A Confederate statue was reinstalled in DC. What is the status of other ones?
The National Park Service announced in August that it would reinstall a statue of Confederate general Albert Pike that was torn down in June 2020, and last week it did just that. The Trump administration has made moves to reinstall similar statues that have been removed throughout the years.
There had been opposition to the statue of Pike, a slave owner who was said to be “instrumental” in forming the Ku Klux Klan, for years, The Washington Post reported. The Washington, D.C. Council first petitioned the federal government to remove it in 1992. Other Confederate monuments have seen similar calls to be taken down.
Southern Poverty Law Center’s “Who’s Heritage” map shows that there’s around 480 that have been removed. Rivka Maizlish, a senior research analyst with the SPLC, told Al.com in April, when the latest “Who’s Heritage” report came out, that “there are still a majority that are coming down rather than being put back up or in a stasis situation.”
“But the number that are getting taken down has gotten smaller in the last five or 10 years,” she said.
Through the project, the SPLC identified more than 2,000 Confederate symbols in public areas, including 685 monuments and the names of schools and roads.
Much attention has been paid to the Confederate symbols taken down in 2020, following racial justice protests after Derek Chauvin, a white Minneapolis police officer, killed George Floyd, a Black man. The SPLC, in a previous iteration of the Who’s Heritage report, found that at least 160 public Confederate symbols were taken down in 2020.
However, the movement against Confederate symbols started before that, the SPLC noted.
“…This movement has been going on since the 19th Century, the movement to put them up and the movements to put them down,” Maizlish said to Al.com.
Where were the monuments taken down?
Statues of Confederate officials were put up in the nineteenth and twentieth centuries, as part of the “Lost Cause” movement, which sought to recast the Confederacy in a better light. Since then, numerous states removed them.
Virginia, at the end of 2020, led the country in removing Confederate symbols with 71, followed by North Carolina with 24 at the time. Alabama has done the same with 18 monuments or symbols since 2018.
A notable instance in Virginia was when protests in Richmond pulled down a bronze statue of Confederate president Jefferson Davis using ropes, splashed the monument with paint and hung a noose made out of toilet paper around it. That statute eventually went on display in a museum in Richmond, though David Cunningham, a sociology professor for Washington University in St. Louis, writing for The Conversation, noted it was preserved in its degraded state and displayed on its back.
Other felled monuments have also ended up in museums, as well as cemeteries and in some cases storage.
An exhibit that debuted Oct. 23 in Los Angeles called “Monuments” that’s co-organized and co-presented by the Museum of Contemporary Art and the Brick features some Confederate statues that are paired with contemporary artworks.

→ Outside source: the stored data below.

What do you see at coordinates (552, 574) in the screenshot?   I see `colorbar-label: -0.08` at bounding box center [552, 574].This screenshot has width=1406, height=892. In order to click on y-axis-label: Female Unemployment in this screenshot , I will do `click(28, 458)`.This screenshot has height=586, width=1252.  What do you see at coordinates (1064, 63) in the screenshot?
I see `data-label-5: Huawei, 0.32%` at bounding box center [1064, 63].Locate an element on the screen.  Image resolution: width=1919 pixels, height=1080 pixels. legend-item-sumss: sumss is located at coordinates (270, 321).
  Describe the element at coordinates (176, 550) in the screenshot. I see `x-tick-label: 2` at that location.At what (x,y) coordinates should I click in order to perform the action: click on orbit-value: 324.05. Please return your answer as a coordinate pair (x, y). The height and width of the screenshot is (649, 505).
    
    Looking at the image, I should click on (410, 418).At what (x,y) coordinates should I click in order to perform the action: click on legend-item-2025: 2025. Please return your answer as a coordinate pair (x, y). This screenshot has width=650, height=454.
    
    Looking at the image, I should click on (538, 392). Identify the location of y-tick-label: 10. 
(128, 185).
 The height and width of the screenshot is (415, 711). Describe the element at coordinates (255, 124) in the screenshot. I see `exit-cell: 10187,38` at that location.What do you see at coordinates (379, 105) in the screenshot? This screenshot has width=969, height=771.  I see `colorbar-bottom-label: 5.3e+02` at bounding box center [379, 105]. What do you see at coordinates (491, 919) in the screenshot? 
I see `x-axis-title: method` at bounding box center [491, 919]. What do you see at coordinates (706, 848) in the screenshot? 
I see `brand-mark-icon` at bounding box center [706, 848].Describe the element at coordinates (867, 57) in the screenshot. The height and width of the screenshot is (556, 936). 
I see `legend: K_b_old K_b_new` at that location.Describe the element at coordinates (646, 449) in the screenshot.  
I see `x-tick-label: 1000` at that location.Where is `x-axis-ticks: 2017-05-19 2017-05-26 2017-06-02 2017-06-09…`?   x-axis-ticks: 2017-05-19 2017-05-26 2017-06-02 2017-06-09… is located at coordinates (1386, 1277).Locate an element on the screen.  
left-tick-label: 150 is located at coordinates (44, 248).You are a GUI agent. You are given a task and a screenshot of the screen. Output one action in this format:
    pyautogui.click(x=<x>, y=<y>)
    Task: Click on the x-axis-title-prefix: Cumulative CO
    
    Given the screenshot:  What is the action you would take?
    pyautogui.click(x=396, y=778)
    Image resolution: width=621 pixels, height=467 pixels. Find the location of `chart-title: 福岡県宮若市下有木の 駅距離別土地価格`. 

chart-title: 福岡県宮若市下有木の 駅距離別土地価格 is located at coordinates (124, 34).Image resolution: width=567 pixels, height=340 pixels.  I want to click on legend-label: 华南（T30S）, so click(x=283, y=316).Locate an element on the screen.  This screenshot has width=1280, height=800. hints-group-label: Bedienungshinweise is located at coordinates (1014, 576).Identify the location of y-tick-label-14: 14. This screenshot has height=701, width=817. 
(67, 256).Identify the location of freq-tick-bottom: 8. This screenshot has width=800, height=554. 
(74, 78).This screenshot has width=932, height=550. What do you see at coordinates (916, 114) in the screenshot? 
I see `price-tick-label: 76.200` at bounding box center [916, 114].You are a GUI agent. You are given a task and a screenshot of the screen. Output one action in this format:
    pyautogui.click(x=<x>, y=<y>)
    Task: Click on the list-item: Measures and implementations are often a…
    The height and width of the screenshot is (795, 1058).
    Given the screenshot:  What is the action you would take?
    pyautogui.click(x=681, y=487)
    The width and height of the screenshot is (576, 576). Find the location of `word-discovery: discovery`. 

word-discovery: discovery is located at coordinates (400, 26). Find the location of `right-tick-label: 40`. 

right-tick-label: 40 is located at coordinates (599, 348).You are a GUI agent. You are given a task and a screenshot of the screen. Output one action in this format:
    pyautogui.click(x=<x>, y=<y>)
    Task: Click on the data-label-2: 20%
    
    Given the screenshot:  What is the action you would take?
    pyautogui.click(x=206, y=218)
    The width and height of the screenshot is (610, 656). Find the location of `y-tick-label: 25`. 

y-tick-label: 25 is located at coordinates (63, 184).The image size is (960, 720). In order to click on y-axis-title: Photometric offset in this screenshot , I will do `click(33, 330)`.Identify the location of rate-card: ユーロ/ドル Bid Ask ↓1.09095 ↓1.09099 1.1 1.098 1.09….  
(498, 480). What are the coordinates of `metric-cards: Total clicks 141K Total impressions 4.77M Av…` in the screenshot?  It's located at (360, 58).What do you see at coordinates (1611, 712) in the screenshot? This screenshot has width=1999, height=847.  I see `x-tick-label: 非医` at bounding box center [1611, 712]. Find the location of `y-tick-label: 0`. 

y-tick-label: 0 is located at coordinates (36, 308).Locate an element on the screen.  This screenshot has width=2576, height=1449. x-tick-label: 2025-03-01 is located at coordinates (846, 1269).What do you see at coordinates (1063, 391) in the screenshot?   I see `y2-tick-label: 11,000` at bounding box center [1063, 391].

Monuments in the exhibition “will be shown in their varying states of transformation, from unmarred to heavily vandalized,” the exhibit’s website said. Of the almost a dozen statues, only one has been changed. Artist Kara Walker took pieces of a Stonewall Jackson sculpture and reconfigured them for her piece.
“Suddenly everyone thinks that we’re doing this in response to our president, which isn’t at all the case. This is more a case of the political moment coming around to capture us,” MOCA senior curator Bennett Simpson said in an interview with the Los Angeles Times.
Trump administration moves to reinstall Confederate statues
Earlier this year, President Donald Trump signed an executive order to restore these monuments, which he said “remind Americans of our extraordinary heritage, consistent progress toward becoming a more perfect Union, and unmatched record of advancing liberty, prosperity and human flourishing.”
As part of this, the “Reconciliation Monument,” a statue once removed from Arlington National Cemetery that honors Confederate Soldiers, is set to be returned in 2027 after a $10 million refurbishment.
“Unlike the Left, we don’t believe in erasing American history — we honor it,” Defense Secretary Pete Hegseth wrote on X after the announcement.
Opponents say, though, these monuments celebrate white supremacists and slave owners.
“President Trump’s latest attempt to erase our history and restore Confederate memorials around the country, despite ongoing opposition from communities who support their removal, is a blatant attempt to mask racism and white supremacy as patriotism,” Margaret Huang, president and CEO of the SPLC, said after the order came out. “President Trump is trying to glorify people who wanted to preserve chattel slavery and destroy the United States instead of honoring those who fought to make this a better nation. Americans, especially Black and Brown Americans, will never forget the decades of oppression that so many communities endured.”